## start The input

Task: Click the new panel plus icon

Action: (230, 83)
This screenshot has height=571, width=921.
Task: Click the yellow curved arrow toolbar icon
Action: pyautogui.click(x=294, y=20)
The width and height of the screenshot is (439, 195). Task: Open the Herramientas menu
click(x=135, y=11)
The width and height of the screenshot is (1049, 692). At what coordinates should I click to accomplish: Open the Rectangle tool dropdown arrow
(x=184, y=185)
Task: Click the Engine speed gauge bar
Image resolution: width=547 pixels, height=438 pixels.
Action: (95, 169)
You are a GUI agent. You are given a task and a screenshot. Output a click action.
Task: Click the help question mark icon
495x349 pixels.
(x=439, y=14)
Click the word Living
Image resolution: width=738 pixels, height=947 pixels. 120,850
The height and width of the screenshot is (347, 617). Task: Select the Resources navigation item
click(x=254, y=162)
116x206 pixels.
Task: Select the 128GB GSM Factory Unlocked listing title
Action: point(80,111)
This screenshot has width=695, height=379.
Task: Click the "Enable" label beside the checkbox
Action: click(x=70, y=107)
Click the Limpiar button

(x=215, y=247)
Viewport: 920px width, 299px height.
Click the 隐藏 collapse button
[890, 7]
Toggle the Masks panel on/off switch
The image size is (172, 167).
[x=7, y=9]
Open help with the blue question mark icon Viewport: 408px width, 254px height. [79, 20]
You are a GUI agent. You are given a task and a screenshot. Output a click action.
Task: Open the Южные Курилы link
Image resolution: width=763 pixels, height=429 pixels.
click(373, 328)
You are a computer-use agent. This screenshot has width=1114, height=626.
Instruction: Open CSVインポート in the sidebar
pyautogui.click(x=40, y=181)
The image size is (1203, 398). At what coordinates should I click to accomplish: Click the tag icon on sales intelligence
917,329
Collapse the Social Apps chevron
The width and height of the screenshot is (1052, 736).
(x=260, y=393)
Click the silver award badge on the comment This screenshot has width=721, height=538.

## end The input

**Written instruction:**
Transcribe the data above line for line, without changing anything.

**Exercise result:**
Task: Click the new panel plus icon

Action: (230, 83)
This screenshot has height=571, width=921.
Task: Click the yellow curved arrow toolbar icon
Action: pyautogui.click(x=294, y=20)
The width and height of the screenshot is (439, 195). Task: Open the Herramientas menu
click(x=135, y=11)
The width and height of the screenshot is (1049, 692). At what coordinates should I click to accomplish: Open the Rectangle tool dropdown arrow
(x=184, y=185)
Task: Click the Engine speed gauge bar
Image resolution: width=547 pixels, height=438 pixels.
Action: (95, 169)
You are a GUI agent. You are given a task and a screenshot. Output a click action.
Task: Click the help question mark icon
495x349 pixels.
(x=439, y=14)
Click the word Living
Image resolution: width=738 pixels, height=947 pixels. 120,850
The height and width of the screenshot is (347, 617). Task: Select the Resources navigation item
click(x=254, y=162)
116x206 pixels.
Task: Select the 128GB GSM Factory Unlocked listing title
Action: point(80,111)
This screenshot has width=695, height=379.
Task: Click the "Enable" label beside the checkbox
Action: click(x=70, y=107)
Click the Limpiar button

(x=215, y=247)
Viewport: 920px width, 299px height.
Click the 隐藏 collapse button
[890, 7]
Toggle the Masks panel on/off switch
The image size is (172, 167).
[x=7, y=9]
Open help with the blue question mark icon Viewport: 408px width, 254px height. [79, 20]
You are a GUI agent. You are given a task and a screenshot. Output a click action.
Task: Open the Южные Курилы link
Image resolution: width=763 pixels, height=429 pixels.
click(373, 328)
You are a computer-use agent. This screenshot has width=1114, height=626.
Instruction: Open CSVインポート in the sidebar
pyautogui.click(x=40, y=181)
The image size is (1203, 398). At what coordinates should I click to accomplish: Click the tag icon on sales intelligence
917,329
Collapse the Social Apps chevron
The width and height of the screenshot is (1052, 736).
(x=260, y=393)
Click the silver award badge on the comment This screenshot has width=721, height=538.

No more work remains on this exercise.